Jakarta (Tutur.co.id) – Rating game atau gim yang dikeluarkan Indonesia Game Rating System (IGRS) oleh Kementerian Komunikasi dan Digital (Komdigi) sempat membuat geger dunia gamers. Banyak yang menilainya sangat janggal.
Komdigi sendiri tampaknya mengakui jika ada kejanggalan dalam geger rating game itu. Hal itu juga disampaikan Wakil Menteri Komdigi Nezar Patria dalam sesi diskusi Tutur Economic Dialogue (TREND) 2026 di Hotel Le Meridien Jakarta pada Selasa 7 April 2026.

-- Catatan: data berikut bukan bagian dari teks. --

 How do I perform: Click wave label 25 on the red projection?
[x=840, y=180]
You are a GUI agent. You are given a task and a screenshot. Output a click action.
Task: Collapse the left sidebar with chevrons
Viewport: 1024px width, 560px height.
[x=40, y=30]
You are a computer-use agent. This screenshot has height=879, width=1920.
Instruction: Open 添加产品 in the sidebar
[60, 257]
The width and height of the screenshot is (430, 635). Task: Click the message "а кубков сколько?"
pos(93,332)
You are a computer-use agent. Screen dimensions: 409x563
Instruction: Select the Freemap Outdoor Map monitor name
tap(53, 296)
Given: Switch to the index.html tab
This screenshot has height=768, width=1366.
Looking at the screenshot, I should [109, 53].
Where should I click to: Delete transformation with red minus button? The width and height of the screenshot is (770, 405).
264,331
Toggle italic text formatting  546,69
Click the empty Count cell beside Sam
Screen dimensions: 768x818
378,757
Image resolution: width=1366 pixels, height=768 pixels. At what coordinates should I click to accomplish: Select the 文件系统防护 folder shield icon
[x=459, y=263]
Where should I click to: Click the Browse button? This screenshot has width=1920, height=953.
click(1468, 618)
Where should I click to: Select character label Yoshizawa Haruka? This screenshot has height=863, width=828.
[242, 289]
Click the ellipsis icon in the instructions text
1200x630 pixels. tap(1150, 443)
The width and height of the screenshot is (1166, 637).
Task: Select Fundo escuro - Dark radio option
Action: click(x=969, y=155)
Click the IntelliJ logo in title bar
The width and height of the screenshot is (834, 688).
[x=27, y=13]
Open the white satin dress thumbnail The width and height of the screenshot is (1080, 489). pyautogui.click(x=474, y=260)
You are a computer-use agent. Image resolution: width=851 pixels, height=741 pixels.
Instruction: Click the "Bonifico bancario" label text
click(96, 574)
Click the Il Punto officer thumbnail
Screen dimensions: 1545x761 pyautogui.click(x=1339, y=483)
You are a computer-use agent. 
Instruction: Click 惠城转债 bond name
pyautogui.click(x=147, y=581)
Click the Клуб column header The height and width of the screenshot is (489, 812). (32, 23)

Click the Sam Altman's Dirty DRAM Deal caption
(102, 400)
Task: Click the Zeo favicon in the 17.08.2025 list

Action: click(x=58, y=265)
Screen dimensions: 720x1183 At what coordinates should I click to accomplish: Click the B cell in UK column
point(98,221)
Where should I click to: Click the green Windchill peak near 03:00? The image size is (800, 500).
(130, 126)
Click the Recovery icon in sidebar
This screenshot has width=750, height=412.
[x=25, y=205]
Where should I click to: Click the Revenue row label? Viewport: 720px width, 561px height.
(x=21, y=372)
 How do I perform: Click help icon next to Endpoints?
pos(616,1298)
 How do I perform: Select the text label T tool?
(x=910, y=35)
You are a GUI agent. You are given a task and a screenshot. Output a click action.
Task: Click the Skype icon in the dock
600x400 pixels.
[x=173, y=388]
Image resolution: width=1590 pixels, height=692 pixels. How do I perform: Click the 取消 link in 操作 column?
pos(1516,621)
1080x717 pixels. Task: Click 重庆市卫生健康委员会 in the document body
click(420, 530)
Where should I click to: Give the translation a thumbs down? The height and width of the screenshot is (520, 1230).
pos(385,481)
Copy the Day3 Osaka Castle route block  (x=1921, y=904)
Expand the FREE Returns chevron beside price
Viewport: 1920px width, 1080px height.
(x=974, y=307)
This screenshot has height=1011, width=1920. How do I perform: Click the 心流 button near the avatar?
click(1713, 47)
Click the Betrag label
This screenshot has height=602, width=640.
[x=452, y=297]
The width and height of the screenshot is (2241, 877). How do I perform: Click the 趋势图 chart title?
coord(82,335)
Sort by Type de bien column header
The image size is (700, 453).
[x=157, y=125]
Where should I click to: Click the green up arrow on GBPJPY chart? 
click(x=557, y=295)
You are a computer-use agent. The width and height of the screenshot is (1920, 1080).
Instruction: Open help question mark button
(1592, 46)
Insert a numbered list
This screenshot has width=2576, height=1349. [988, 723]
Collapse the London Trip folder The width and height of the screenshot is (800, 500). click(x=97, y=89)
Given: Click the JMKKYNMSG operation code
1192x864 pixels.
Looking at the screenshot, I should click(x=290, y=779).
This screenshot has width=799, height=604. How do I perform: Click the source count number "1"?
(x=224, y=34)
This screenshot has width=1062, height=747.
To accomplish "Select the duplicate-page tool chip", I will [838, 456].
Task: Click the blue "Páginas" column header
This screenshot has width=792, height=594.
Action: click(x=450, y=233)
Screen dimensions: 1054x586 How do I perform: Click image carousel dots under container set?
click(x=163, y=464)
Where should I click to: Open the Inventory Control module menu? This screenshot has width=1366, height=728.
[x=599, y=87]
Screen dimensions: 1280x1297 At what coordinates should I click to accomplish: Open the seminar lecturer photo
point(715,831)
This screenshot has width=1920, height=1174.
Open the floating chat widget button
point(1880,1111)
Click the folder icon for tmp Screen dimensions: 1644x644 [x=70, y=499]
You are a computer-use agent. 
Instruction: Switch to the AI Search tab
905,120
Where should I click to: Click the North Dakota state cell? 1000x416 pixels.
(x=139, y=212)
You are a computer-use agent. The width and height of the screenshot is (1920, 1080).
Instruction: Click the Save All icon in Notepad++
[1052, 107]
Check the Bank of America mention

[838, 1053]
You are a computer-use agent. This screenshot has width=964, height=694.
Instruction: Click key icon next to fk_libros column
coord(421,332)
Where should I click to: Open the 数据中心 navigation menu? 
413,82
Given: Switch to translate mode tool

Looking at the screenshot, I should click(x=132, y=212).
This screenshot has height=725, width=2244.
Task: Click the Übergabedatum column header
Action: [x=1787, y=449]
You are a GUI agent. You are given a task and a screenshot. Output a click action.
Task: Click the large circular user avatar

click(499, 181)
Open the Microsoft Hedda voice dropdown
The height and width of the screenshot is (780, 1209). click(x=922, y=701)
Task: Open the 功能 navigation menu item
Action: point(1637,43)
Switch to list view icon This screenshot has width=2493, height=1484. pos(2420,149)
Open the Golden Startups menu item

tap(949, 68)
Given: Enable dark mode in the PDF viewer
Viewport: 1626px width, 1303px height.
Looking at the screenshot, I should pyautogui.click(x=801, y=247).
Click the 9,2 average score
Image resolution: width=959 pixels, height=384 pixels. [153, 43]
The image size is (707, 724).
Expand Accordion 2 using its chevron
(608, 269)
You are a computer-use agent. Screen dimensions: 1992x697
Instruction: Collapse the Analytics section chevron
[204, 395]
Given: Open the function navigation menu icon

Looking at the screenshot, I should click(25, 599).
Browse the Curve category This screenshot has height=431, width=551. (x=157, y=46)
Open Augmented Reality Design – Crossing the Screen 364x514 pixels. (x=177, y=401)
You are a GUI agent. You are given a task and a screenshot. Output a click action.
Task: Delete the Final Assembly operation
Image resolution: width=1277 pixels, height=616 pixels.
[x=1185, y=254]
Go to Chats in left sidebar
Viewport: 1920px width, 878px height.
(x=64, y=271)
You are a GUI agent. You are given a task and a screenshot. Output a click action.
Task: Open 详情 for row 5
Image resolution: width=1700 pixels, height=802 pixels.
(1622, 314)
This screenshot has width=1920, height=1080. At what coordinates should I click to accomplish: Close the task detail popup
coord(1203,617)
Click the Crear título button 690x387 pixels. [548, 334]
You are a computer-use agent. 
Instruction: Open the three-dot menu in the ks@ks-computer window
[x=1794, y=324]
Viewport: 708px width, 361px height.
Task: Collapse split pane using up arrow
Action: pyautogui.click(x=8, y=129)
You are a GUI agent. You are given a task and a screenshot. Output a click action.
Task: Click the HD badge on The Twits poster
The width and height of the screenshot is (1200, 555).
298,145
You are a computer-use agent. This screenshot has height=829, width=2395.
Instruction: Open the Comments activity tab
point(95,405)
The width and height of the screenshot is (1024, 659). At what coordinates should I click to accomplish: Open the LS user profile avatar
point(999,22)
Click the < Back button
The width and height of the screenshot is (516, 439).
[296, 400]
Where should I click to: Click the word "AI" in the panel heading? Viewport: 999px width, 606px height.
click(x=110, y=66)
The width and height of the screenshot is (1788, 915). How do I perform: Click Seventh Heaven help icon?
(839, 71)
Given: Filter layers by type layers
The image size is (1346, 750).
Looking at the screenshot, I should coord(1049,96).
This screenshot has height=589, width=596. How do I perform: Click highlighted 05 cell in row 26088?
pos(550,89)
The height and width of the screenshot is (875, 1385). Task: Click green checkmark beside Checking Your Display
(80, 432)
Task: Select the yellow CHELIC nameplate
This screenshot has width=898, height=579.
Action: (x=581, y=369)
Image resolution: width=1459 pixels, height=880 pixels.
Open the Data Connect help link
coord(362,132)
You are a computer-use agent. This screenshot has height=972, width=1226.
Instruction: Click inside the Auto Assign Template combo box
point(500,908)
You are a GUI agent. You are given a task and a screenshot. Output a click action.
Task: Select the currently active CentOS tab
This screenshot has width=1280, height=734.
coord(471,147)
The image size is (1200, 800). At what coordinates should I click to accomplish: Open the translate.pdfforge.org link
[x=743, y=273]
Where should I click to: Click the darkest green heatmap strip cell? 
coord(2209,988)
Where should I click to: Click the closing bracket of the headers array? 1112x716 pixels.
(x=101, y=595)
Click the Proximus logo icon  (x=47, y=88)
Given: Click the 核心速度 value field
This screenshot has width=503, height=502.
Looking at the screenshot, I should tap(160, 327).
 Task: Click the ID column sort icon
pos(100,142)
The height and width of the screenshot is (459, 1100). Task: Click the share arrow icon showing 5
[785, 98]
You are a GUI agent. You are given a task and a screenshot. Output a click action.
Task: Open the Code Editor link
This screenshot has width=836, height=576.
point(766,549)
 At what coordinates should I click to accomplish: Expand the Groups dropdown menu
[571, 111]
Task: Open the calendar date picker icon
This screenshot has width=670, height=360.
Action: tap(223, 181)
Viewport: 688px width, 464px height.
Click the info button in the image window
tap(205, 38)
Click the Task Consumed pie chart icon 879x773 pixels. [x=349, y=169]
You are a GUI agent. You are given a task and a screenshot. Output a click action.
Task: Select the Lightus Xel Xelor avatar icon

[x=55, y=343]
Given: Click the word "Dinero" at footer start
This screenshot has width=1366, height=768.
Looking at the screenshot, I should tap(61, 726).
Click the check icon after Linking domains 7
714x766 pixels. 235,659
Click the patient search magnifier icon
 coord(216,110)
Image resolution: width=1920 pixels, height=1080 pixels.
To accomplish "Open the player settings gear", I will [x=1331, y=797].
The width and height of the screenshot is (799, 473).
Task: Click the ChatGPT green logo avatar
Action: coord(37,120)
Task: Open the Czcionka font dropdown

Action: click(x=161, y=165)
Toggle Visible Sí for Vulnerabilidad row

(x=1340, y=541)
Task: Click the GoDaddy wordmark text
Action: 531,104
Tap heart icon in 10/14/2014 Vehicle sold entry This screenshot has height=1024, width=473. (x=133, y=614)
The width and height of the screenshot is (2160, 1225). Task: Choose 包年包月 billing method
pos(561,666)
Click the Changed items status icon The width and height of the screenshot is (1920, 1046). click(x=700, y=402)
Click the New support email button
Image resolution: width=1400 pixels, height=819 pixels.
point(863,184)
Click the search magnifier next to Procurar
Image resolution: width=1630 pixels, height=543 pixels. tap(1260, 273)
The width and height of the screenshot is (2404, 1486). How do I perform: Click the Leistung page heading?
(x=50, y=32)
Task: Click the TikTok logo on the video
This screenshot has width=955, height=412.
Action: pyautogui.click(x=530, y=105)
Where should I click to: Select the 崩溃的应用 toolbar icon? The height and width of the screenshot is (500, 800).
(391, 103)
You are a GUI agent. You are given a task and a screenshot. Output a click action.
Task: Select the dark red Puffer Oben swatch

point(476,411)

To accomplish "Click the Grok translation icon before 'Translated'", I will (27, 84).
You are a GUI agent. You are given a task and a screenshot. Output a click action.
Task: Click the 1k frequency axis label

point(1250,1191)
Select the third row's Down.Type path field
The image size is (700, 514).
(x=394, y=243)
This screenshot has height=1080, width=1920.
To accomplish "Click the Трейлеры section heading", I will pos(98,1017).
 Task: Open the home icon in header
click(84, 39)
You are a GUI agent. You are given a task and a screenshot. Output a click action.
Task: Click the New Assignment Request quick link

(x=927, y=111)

“Jadi itu sebetulnya bisa disebut miskomunikasi karena rating yang dikeluarkan itu dari sudut pandang komdigi, jadi tidak diberikan IGRS dan soal rating system ini sebetulnya memang iya ada rating global ya dan kita juga bekerja sama dengan Steam untuk membuat rating system ini,” kata Nezar Patria.
Lebih lanjut Nezar mengatakan bahwa sebenarnya tidak ada maksud apa-apa dari rating game yang dikeluarkan Komdigi tersebut. Nezar juga menegaskan Komdigi siap bekerja sama dengan pihak manapun terkait rating game ini.
“Saya kira kita siap untuk berkolaborasi dengan acuan-acuan ataupun standar-standar global. Itu dulu yang bisa saya jawab ya,” pungkas Nezar Patria.